WHAT YOU SHOULD DO
Beginning with the line that contains "Open Юрий Тюмин's avatar picture", print each line to the end of the data exactly. Omit the pictures.

== Segment start ==

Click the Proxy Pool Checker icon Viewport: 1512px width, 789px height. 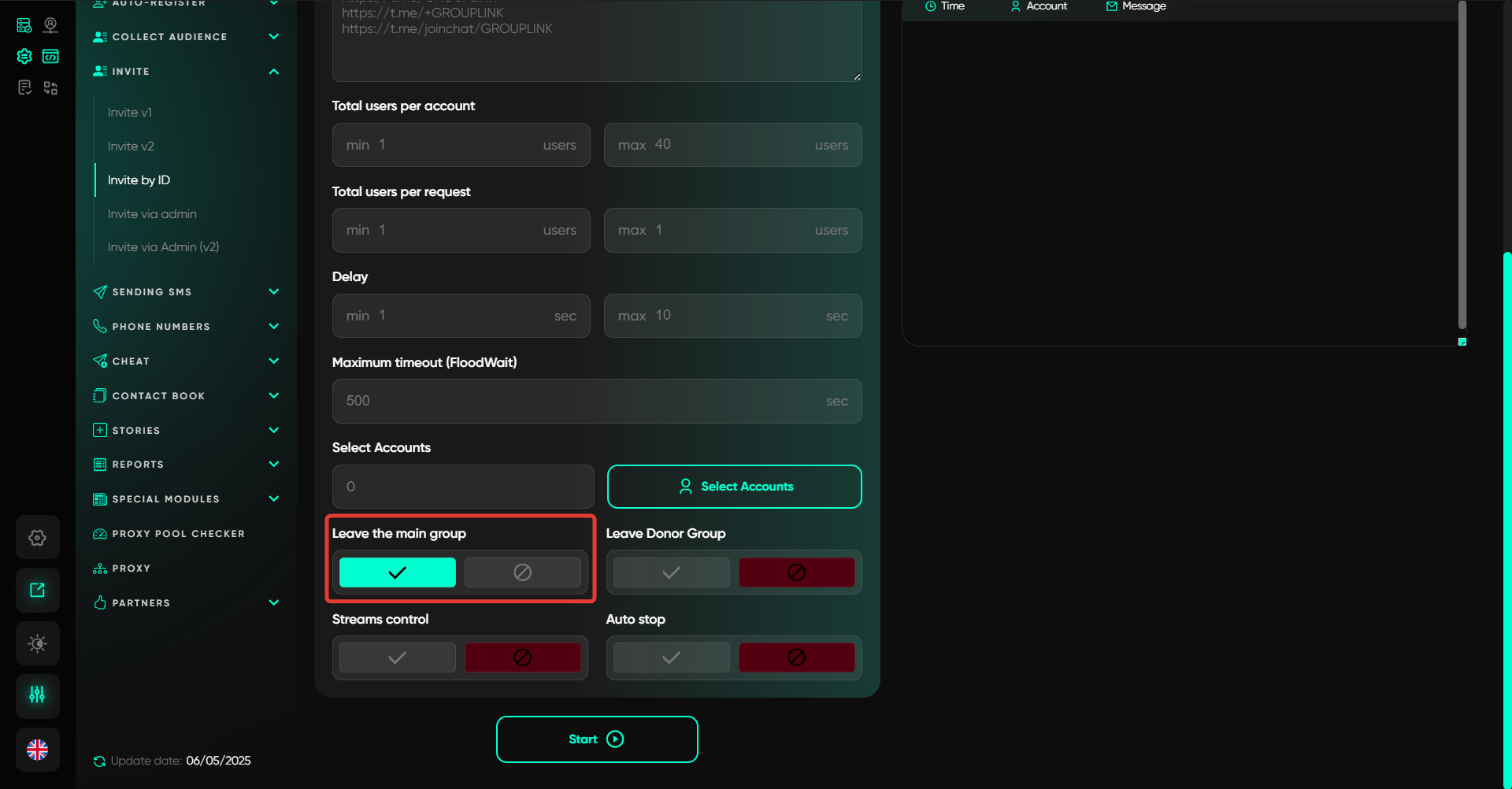point(100,534)
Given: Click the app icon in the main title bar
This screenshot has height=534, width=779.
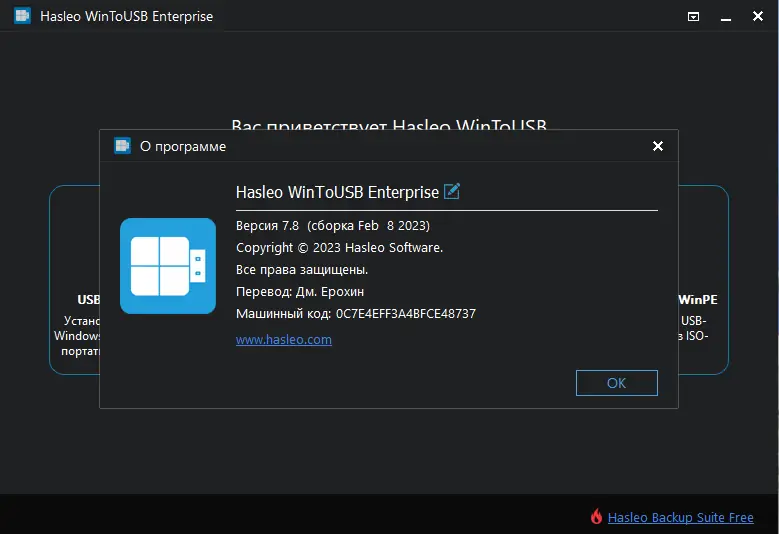Looking at the screenshot, I should coord(22,16).

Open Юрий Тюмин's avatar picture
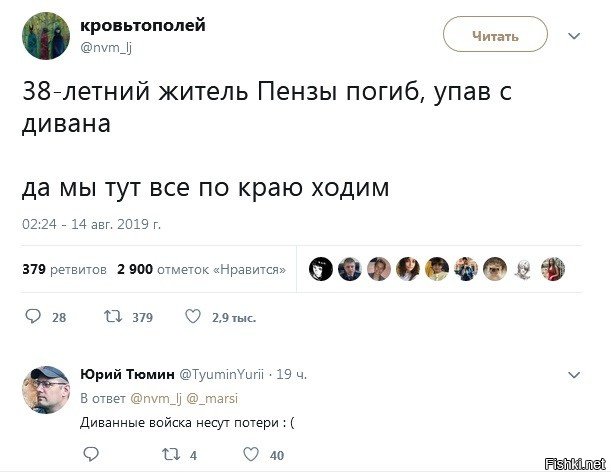pyautogui.click(x=45, y=390)
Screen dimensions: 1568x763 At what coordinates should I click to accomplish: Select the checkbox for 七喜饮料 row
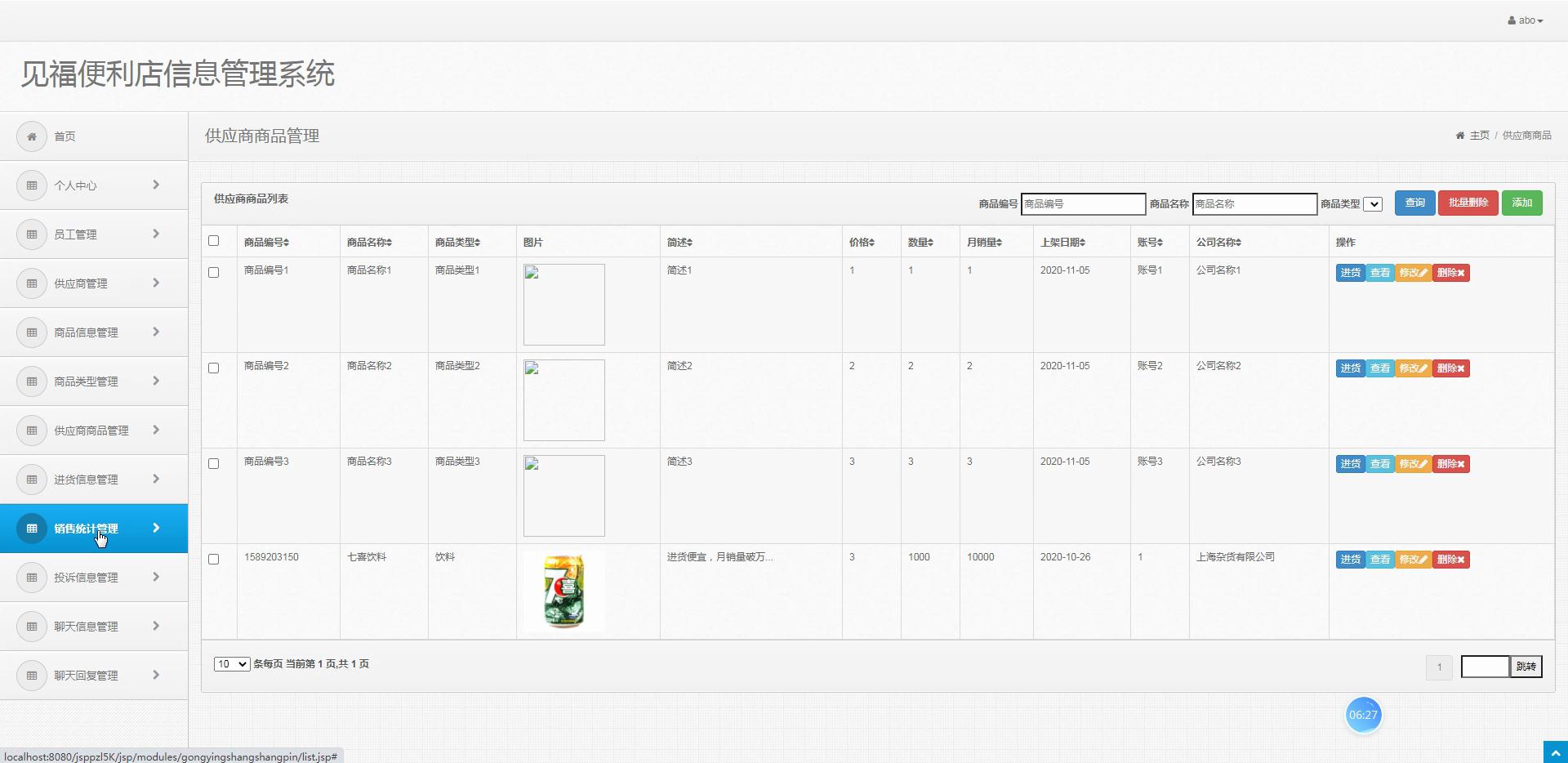214,560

== Segment end ==

EXERCISE RESULT
Open Юрий Тюмин's avatar picture
pyautogui.click(x=45, y=390)
Screen dimensions: 1568x763 At what coordinates should I click to accomplish: Select the checkbox for 七喜饮料 row
214,560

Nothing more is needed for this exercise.